One knows only few things about the reign of this king, no inscription going back to this period not having still been found. What one could reconstitute of the achievements of the first king of the Khmer Empire of the Angkorienne period bases on the inscription of the Sdok Kok Thom, located today in Thailand, close to the border with Kampuchea, which carries the date of 1053.

This stele, capital in the Kampuchean epigraphy, states the chronology of the former sovereigns of Kampuchea, since the accession with the throne of Jayavarman II into 802 of our era, until Udayadityavarman II reigning in 1053. One finds in particular in the text of this stele, that before returning in Kampuchea, Jayavarman II spent some time, voluntarily or not besides, at the court of the kings Sailendra with Java before returning to the Kampuchea and being made proclaim king into 802.
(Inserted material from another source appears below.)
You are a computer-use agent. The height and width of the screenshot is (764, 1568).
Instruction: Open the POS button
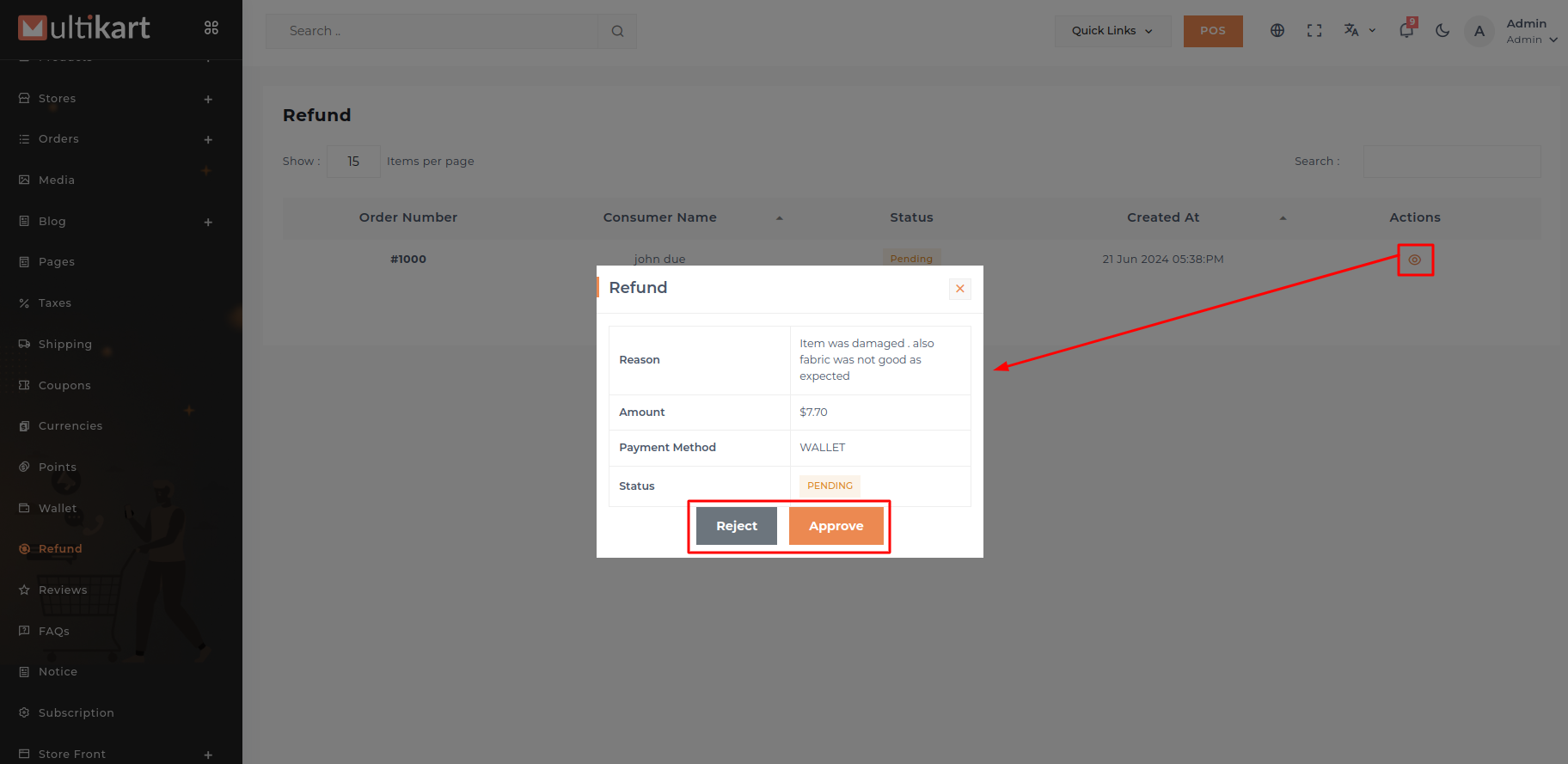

It is Jayavarman II which at the 9th century, introduced the worship of the god-king ( devaraja ) into the Brahmanisme. From now on, the king is the representation of Shiva, the higher god of the trinity brahmanist: Brahma, Shiva, Vishnu. The sovereign must be adored like a divinity, with formal rites of which the observance, with regard to the temple of Sdok Kok Thom, was entrusted to the same family of Brahmans which will maintain them for centuries. This introduction is attested by a single information source, the stele of Sdok Kok Thom, posterior 250 years to the reign of Jayavarman II, and is confirmed by no other document. Shiva and the king-god shares the same religious symbol, the phallic Lingam.
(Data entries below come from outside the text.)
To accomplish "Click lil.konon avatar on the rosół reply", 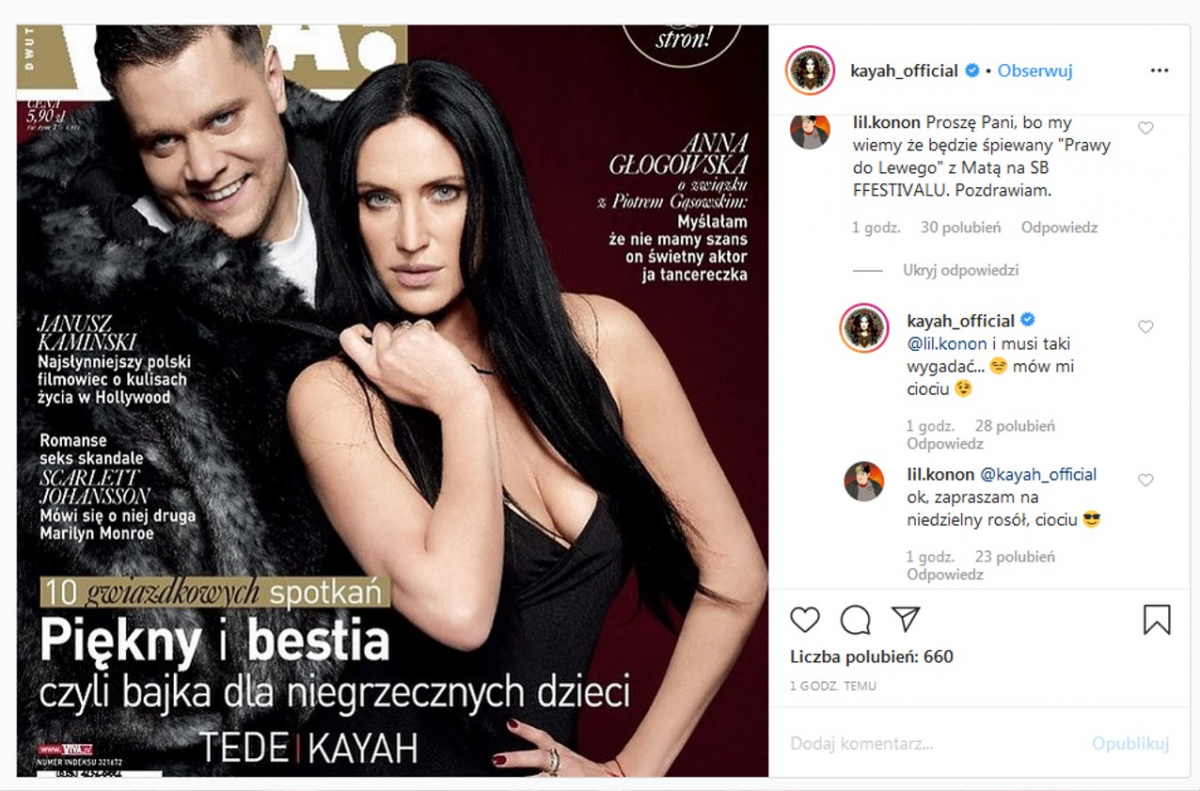I will [x=864, y=482].
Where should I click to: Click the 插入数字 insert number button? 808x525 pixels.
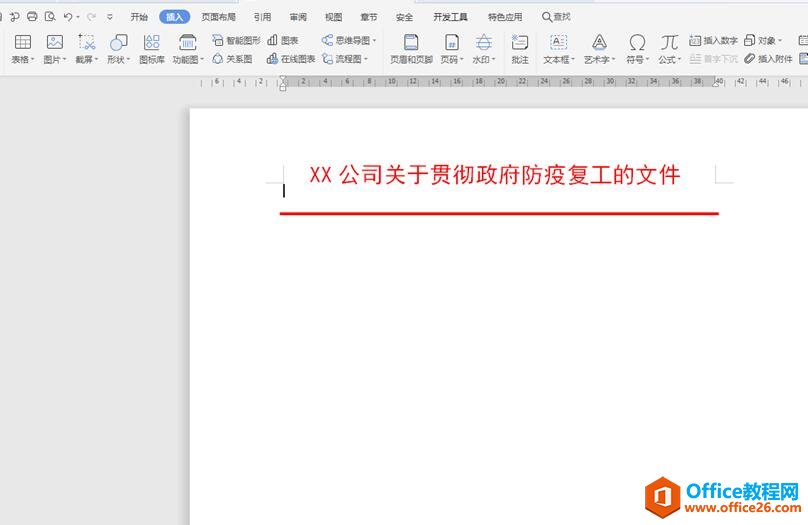click(x=713, y=40)
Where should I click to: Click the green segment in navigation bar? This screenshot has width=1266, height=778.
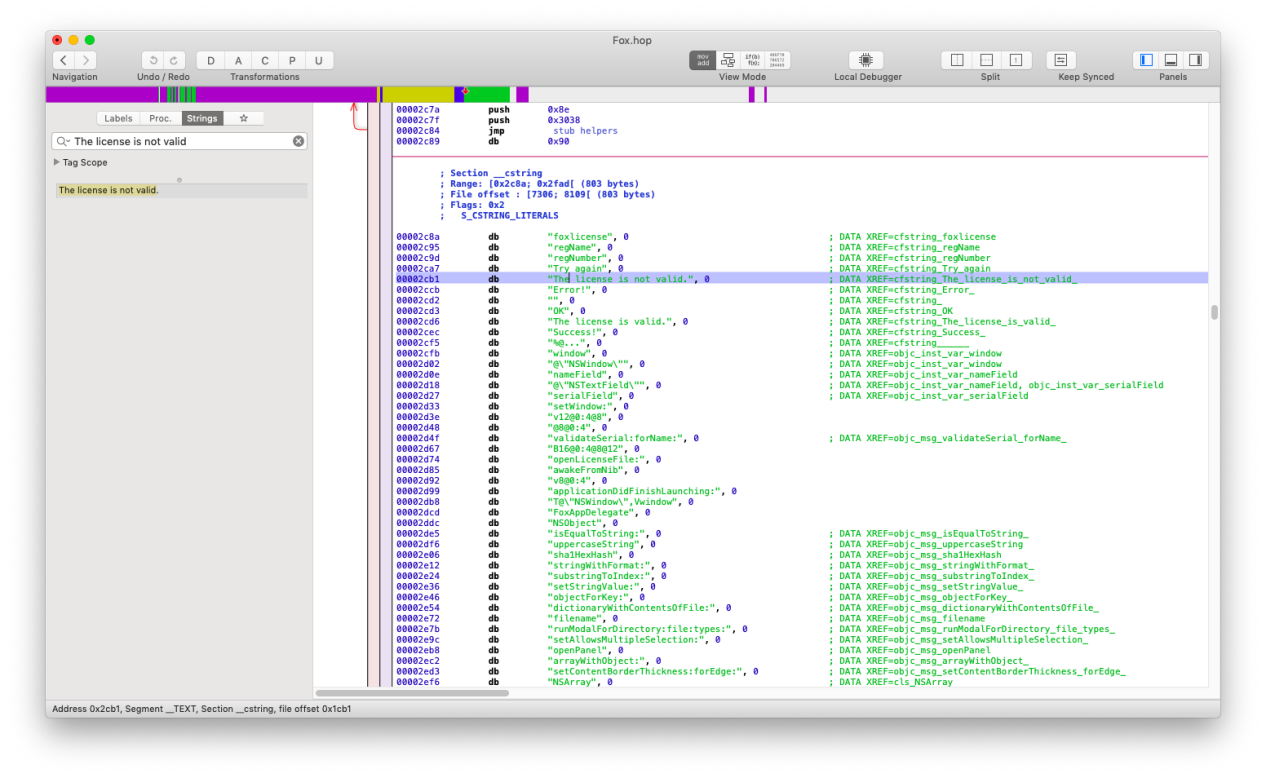[488, 95]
It is generally allowed today that it is Jayavarman II which founded the first city known as Angkorienne de Hariharalaya, currently Roluos (temples of Bakong and Lolei) like capital of the Khmer empire, following the foundation of other former capitals. Concerning the stele of the temple of Sdok Kok Thom, following an erroneous interpretation, the " Central" mount; evoked in the inscription had been identified as being the temple of Bayon, which had been classified thus like shivaïte and among oldest, according to Etienne Aymonier (1906) and Etienne Lunet de Lajonquiere (1911). It is only in the years 1920-1930, with the studies of Louis Finot and Victor Gouloubew of the French School of the Far East, that the temple of Phnom Bakheng was identified with the Central Mount of the inscription. The king manufacturer of this temple of Phnom Bakheng then was identified as being Yasovarman Ier, (king from 889 to 910) and explicitly refers to Jayavarman II like founder of the first city of Angkor, Bayon being thereafter recognized like affected with the worship Buddhist and built or altered by Jayavarman VII at the end of XIIe century.
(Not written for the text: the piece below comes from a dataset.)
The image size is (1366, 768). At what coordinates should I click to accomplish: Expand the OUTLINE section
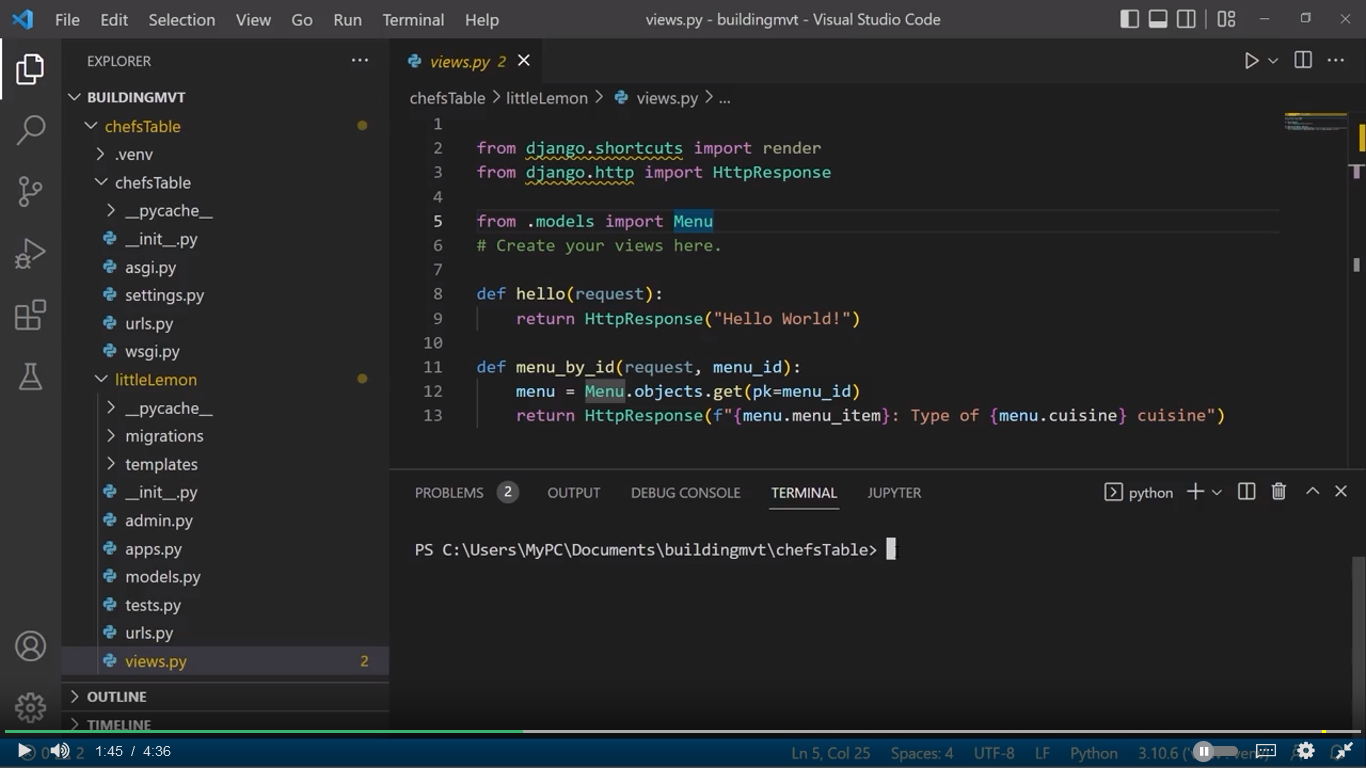(116, 696)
One also allots to Jayavarman II in particular the introduction of:

  • choreographic Traditions Javanese, in particular of royal ballets intended to show the royal power. To offer his/her more beautiful daughter to the king was a sign of commonly allowed vassalage.
  • the apotheosis of dignitaries and heroes, dead or even alive, and their assimilation with the god of their choice.